Éditorial

Nicolas Nettoyeur

d'Lëtzebuerger Land vom 08.02.2013

Une cinquantaine d’employés de l’association sans but lucratif Objectif plein emploi (OPE) feront les frais des différends qui opposent actuellement le ministre du Travail et de l’Emploi, Nicolas Schmit (LSAP) à leur hiérarchie, à laquelle il reproche une gouvernance hasardeuse et une gestion fantaisiste des subventions publiques. Les négociations d’un plan social radical, supprimant 55 des 107 employés de la structure centrale, ont commencé en début du mois. La raison de l’urgence : Nicolas Schmit, après avoir fait réforme le mode de financement des mesures pour l’emploi, a fermé le robinet et refuse de verser d’autres rallonges budgétaires à l’OPE, qui n’arrive donc plus boucler son budget.

Pour cimenter ses propos, le ministre s’appuie sur un audit dévastateur du bureau BST, publié en octobre dernier. En cause : non seulement une somme de 4,5 millions d’euros de subventions trop perçues, mais surtout une attitude laxiste par rapport au sérieux de la situation. Comme d’autres mesures pour l’emploi les deux dernières années, notamment celles proches du LCGB, Proactif et Forum pour l’emploi, OPE, proche de l’OGBL et présidé jusqu’à sa mort par John Castegnaro, voit son fonctionnement même mis en cause. En gros, une fois que l’utilité des mises au travail fut validé par la politique – et elles le furent sans sourciller sous les mandats de Jean-Claude Juncker et de François Biltgen, puisque, comme par miracle, les demandeurs d’emploi disparaissent des statistiques du chômage une fois qu’ils travaillent pour une mesure pour l’emploi –, les sommes d’argent qu’elles engloutissaient semblaient secondaires. Un trou dans les finances ? Une rendez-vous au Rousegäertchen suffisait pour avoir une dotation extraordinaire, reléguant au second plan toute autre considération, comme l’efficacité de la mesure, le gonflement de la structure administrative, les réclamations des patrons privés criant à la concurrence déloyale ou le fait que beaucoup d’activités étaient davantage une occupation qu’une préparation au travail.

Nicolas Schmit affiche depuis son arrivée au ministère du Travail sa volonté d’y réorganiser toutes les structures en rapport avec la gestion du chômage. Après quelques années d’annonce de vouloir nettoyer les écuries d’Augias, il s’y est attelé avec des méthodes de Léon Nettoyeur – pas toujours élégantes et surtout étonnantes sous ses bonnes manières de grand commis de l’État –, échangeant des hiérarchies, comme à l’Adem l’année dernière, ou mettant la pression sur des décideurs, comme pour le Forum pour l’emploi, où il a mis tellement de tension sur le président Robert Weber (CSV) que ce dernier n’a pu faire autrement que de démissionner pour sauver la structure, le ministre ne voulant subventionner qu’une organisation délestée du passé. D’ailleurs Robert Weber n’a pas manqué de lui reprocher de faire du chantage. Pour l’OPE, le ministre ne nomme plus personne – mais tout le monde aura compris qu’il veut un apurement des structures décisionnelles et un allègement du cadre du personnel avant de reconsidérer le subventionnement.
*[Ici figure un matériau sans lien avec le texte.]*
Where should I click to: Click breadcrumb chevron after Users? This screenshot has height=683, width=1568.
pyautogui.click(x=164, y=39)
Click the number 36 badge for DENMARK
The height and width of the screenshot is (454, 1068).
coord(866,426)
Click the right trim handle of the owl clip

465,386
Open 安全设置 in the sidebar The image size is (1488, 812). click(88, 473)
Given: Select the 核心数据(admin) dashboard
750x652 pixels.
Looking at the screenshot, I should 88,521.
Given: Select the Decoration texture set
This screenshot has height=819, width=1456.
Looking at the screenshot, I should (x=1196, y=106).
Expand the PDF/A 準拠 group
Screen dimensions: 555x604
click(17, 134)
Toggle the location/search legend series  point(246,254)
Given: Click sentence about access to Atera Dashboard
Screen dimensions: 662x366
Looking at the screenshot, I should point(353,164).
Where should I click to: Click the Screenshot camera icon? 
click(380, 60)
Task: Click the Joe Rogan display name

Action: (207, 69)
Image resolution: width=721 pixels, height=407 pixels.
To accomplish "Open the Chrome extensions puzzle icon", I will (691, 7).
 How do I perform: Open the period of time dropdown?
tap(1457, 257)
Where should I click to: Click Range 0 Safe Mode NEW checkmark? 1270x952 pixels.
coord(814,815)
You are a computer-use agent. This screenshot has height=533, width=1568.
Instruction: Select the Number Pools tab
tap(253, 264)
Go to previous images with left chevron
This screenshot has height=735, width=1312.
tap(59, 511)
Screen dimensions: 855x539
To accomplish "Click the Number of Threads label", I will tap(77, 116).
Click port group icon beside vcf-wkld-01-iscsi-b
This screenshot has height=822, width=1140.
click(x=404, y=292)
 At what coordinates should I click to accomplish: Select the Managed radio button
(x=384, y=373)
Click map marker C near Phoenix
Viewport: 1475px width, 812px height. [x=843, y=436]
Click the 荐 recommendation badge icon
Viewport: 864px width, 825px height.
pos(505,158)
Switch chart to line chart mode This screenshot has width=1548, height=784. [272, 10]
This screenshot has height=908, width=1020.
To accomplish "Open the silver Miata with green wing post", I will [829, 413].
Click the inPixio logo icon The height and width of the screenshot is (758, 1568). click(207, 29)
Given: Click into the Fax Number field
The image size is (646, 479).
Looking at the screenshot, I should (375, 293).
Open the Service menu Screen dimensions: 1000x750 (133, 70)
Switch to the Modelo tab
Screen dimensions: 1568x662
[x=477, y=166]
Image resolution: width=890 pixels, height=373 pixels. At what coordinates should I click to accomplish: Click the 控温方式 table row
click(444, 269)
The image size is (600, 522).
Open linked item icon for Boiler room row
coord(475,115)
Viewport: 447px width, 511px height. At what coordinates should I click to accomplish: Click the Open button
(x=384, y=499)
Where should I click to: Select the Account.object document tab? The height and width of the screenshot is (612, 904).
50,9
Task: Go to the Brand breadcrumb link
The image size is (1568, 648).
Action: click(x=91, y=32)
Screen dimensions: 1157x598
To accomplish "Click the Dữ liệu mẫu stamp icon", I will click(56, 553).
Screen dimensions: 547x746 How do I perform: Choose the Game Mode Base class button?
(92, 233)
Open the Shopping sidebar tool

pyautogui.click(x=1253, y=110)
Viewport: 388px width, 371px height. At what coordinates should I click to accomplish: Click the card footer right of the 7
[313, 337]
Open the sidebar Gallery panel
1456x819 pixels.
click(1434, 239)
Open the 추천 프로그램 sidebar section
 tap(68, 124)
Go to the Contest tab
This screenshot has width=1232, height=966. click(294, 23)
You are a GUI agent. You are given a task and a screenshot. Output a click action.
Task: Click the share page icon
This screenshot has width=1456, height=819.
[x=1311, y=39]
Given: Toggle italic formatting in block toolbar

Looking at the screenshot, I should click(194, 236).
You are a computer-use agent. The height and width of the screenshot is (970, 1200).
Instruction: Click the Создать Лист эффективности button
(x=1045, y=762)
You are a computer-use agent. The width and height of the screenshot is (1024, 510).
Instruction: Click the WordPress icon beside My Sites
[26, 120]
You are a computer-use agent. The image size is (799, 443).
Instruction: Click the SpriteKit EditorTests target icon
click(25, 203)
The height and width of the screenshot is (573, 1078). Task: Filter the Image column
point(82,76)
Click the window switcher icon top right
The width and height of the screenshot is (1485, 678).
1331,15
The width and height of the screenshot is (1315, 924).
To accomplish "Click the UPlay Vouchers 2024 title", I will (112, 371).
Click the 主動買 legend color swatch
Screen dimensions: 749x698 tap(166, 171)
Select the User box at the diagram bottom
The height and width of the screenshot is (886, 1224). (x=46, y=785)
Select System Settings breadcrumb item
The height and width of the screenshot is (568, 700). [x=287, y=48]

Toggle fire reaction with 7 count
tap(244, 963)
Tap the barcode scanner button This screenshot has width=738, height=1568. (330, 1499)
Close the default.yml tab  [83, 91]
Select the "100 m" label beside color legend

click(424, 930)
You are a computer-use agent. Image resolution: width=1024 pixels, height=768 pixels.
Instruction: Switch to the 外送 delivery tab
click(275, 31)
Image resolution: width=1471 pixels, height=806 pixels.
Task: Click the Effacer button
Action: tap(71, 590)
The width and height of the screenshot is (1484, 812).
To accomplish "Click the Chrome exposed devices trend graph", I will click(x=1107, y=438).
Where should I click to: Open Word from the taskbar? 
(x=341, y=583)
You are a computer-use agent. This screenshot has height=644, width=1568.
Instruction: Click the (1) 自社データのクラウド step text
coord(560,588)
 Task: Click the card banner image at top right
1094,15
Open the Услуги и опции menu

« Une restructuration est tout simplement inévitable, » souligna le ministre dans une interview à RTL Radio Lëtzebuerg mardi, rappelant encore des reproches comme « manque de transparence » ou « gonflement de la structure administrative », tout en affirmant son soutien de principe aussi bien au réseau OPE avec ses Centres d’initiative et de gestion locaux qu’au travail de réinsertion de toutes les structures de ce type. L’après-midi même, Jean-Claude Reding, le président de l’OGBL, s’empressa d’ajouter qu’il n’y avait aucun lien « organique » entre le syndicat et le réseau OPE. Et les députés discutent en parallèle d’une possible reprise en main, voire d’une fusion de toutes les structures d’encadrement de chômage. Mine de rien, d’ici 2014, Nicolas Schmit pourrait avoir un bilan autrement plus riche à présenter que celui de son camarade Romain Schneider, ministre socialiste de l’Économie solidaire, qui cultive l’extrême discrétion dans ce dossier. À l’arrivée, l’essentiel sera que l’argent du Fonds pour l’emploi soit vraiment utilisé pour lutter contre le chômage.